== What is expected ==
A verbatim reproduction of all the entries is needed.

== Record extracts ==
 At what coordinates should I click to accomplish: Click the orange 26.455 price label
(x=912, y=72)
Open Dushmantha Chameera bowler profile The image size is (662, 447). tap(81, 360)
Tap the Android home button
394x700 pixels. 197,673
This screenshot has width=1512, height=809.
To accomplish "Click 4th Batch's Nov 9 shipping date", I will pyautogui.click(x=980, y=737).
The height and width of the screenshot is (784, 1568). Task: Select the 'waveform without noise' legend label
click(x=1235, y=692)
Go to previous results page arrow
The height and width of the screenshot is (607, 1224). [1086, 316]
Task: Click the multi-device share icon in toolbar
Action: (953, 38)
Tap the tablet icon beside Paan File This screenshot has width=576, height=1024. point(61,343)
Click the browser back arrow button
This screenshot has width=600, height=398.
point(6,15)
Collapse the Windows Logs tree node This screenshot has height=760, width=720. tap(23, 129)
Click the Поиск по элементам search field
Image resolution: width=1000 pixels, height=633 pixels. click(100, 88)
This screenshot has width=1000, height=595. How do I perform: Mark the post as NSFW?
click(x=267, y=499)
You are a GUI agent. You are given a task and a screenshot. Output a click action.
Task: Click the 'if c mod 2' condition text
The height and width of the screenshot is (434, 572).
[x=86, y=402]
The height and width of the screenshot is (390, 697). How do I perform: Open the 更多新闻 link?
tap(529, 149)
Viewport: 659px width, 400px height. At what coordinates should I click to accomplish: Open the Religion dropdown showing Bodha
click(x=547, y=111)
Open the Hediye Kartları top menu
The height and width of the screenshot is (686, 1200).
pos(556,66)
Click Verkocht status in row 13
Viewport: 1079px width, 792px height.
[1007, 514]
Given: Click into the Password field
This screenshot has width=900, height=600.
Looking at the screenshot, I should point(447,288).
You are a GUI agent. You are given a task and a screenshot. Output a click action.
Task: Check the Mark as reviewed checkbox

== Output below ==
 At what coordinates should I click to accomplish: Click the orange 26.455 price label
(x=912, y=72)
Open Dushmantha Chameera bowler profile The image size is (662, 447). tap(81, 360)
Tap the Android home button
394x700 pixels. 197,673
This screenshot has width=1512, height=809.
To accomplish "Click 4th Batch's Nov 9 shipping date", I will pyautogui.click(x=980, y=737).
The height and width of the screenshot is (784, 1568). Task: Select the 'waveform without noise' legend label
click(x=1235, y=692)
Go to previous results page arrow
The height and width of the screenshot is (607, 1224). [1086, 316]
Task: Click the multi-device share icon in toolbar
Action: (953, 38)
Tap the tablet icon beside Paan File This screenshot has width=576, height=1024. point(61,343)
Click the browser back arrow button
This screenshot has width=600, height=398.
point(6,15)
Collapse the Windows Logs tree node This screenshot has height=760, width=720. tap(23, 129)
Click the Поиск по элементам search field
Image resolution: width=1000 pixels, height=633 pixels. click(100, 88)
This screenshot has width=1000, height=595. How do I perform: Mark the post as NSFW?
click(x=267, y=499)
You are a GUI agent. You are given a task and a screenshot. Output a click action.
Task: Click the 'if c mod 2' condition text
The height and width of the screenshot is (434, 572).
[x=86, y=402]
The height and width of the screenshot is (390, 697). How do I perform: Open the 更多新闻 link?
tap(529, 149)
Viewport: 659px width, 400px height. At what coordinates should I click to accomplish: Open the Religion dropdown showing Bodha
click(x=547, y=111)
Open the Hediye Kartları top menu
The height and width of the screenshot is (686, 1200).
pos(556,66)
Click Verkocht status in row 13
Viewport: 1079px width, 792px height.
[1007, 514]
Given: Click into the Password field
This screenshot has width=900, height=600.
Looking at the screenshot, I should point(447,288).
You are a GUI agent. You are given a task and a screenshot. Output a click action.
Task: Check the Mark as reviewed checkbox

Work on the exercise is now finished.